Proving Idempotency for general matrix

Question

Suppose that $a_1,...,a_n,b_1,...,b_n ∈ F $ are such that $\sum a_ib_i = 1_F$.

Let $J : F^n → F^n $ be the linear transformation whose standard matrix has $ij^{th}$ entry $a_ib_j$.

Prove that $J^2 = J$.

So I think I've figured out that the index in the matrix $F^2$ given by

$u_{ij} = a_ib_j = \sum_{c=1}^{n}\sum_{d=1}^{n} (a_ib_c)(b_ja_d)$

given that

$ \sum (a_ib_i) = 1 $

I think I got the above right, not 100% sure, but I still don't know where to go from this point onwards.

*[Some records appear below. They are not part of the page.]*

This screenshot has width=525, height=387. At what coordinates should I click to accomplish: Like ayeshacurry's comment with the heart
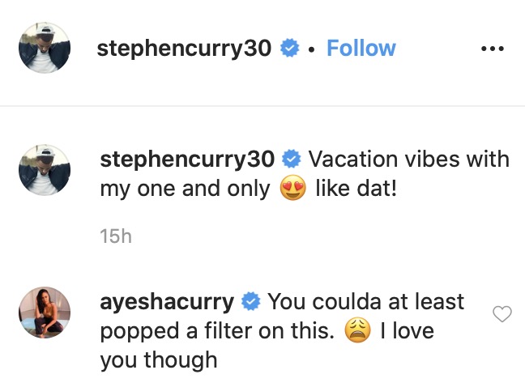coord(502,314)
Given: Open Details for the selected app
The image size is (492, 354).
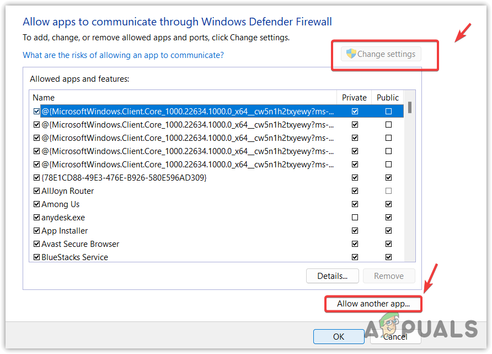Looking at the screenshot, I should (332, 276).
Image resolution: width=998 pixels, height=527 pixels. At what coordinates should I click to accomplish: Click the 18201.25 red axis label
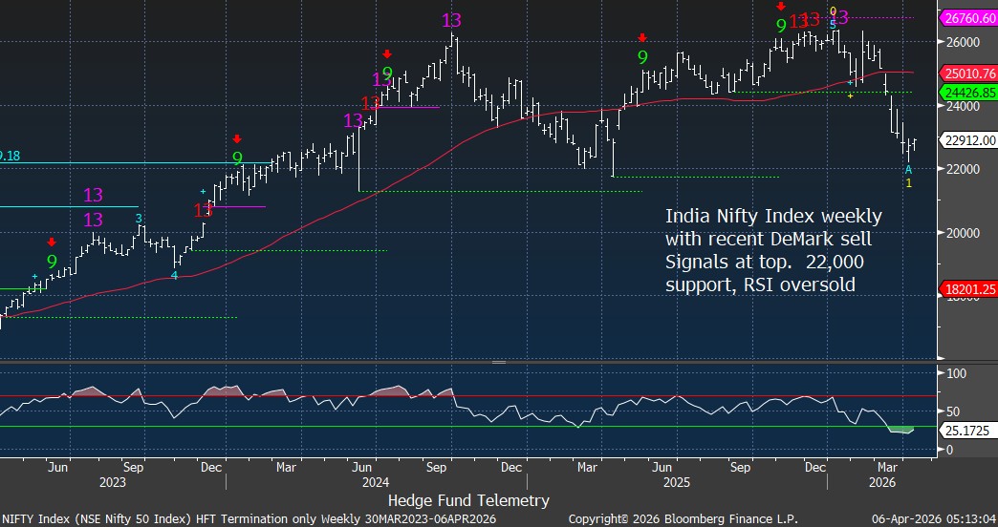tap(969, 289)
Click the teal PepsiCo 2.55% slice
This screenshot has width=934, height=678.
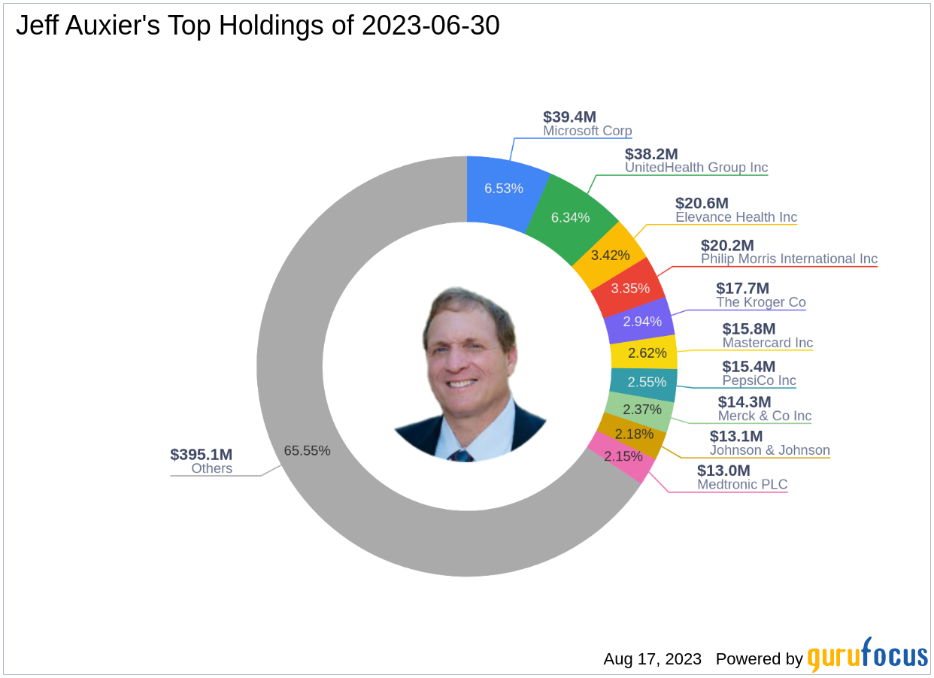[x=644, y=381]
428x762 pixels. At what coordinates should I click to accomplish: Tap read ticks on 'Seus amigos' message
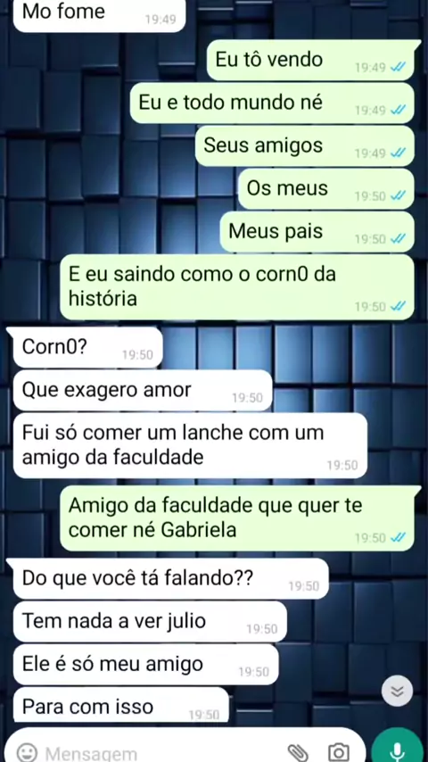click(398, 153)
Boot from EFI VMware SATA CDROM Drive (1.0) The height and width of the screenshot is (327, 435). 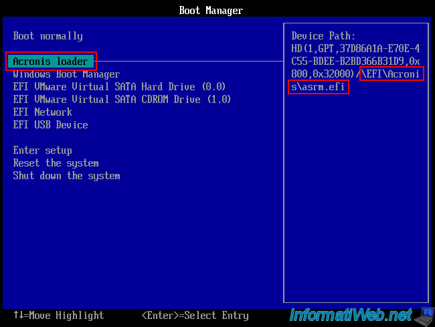pos(122,100)
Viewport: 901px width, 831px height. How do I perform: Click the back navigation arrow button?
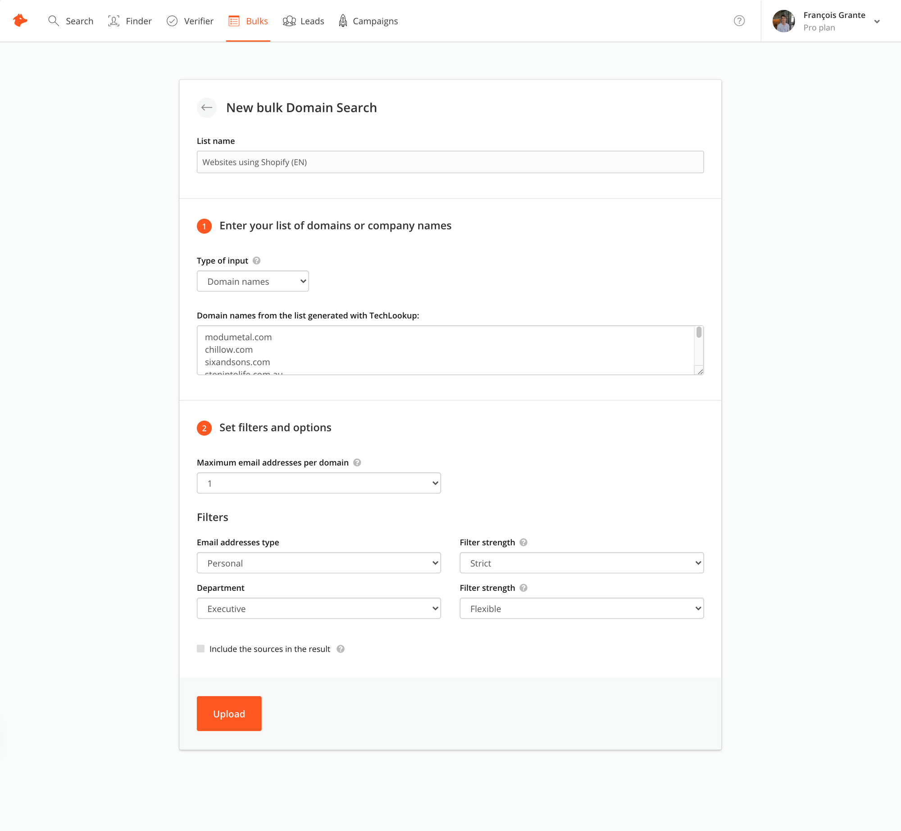pyautogui.click(x=207, y=107)
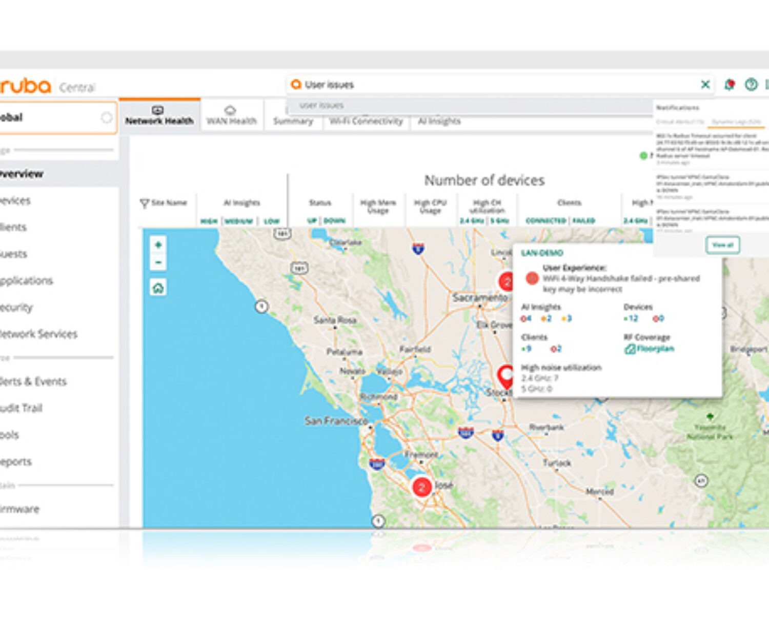Switch to the WAN Health tab

pos(231,116)
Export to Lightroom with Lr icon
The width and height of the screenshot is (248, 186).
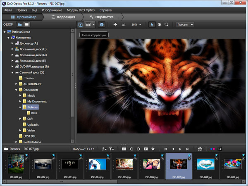[220, 148]
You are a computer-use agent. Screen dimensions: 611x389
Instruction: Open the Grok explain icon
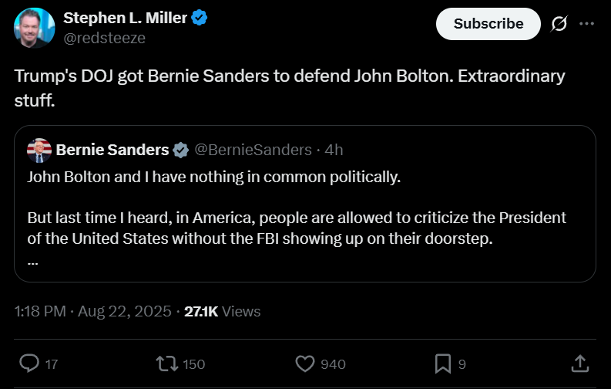pos(559,24)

Could someone help me out with that.

Thanks.

Answer 1

It might help you to know that, if you call $$a=\begin{pmatrix}a_1\\a_2\\\vdots\\a_n\end{pmatrix},\ \,b=\begin{pmatrix}b_1\\b_2\\\vdots\\b_n\end{pmatrix}$$

Then $J=a\cdot b^t$

So $J^2=\left(a\cdot b^t\right)\cdot\left(a\cdot b^t\right)=a\cdot\left(b^t\cdot a\right)\cdot b^t=a\cdot b^t=J$

If you like the calcs, by the way,

$$u_{ij}=\sum_{k=1}^n a_ib_ka_kb_j=a_ib_j\sum_{k=1}^na_kb_k=a_ib_j$$

Answer 2

Let $X=[x_{ij}]$ and $Y=[y_{ij}]$ be matrices, the first being $m\times n$ and the second being $n\times p$; then, for $1\le i\le m$ and $1\le j\le p$, the coefficient in place $(i,j)$ of $XY$ is $$ \sum_{k=1}^n x_{ik}y_{kj} $$ In your case, $x_{ik}=a_ib_k$ and $y_{kj}=a_kb_j$, so you have $$ \sum_{k=1}^n a_ib_ka_kb_j $$

There is no double summation for the entries of the matrix product.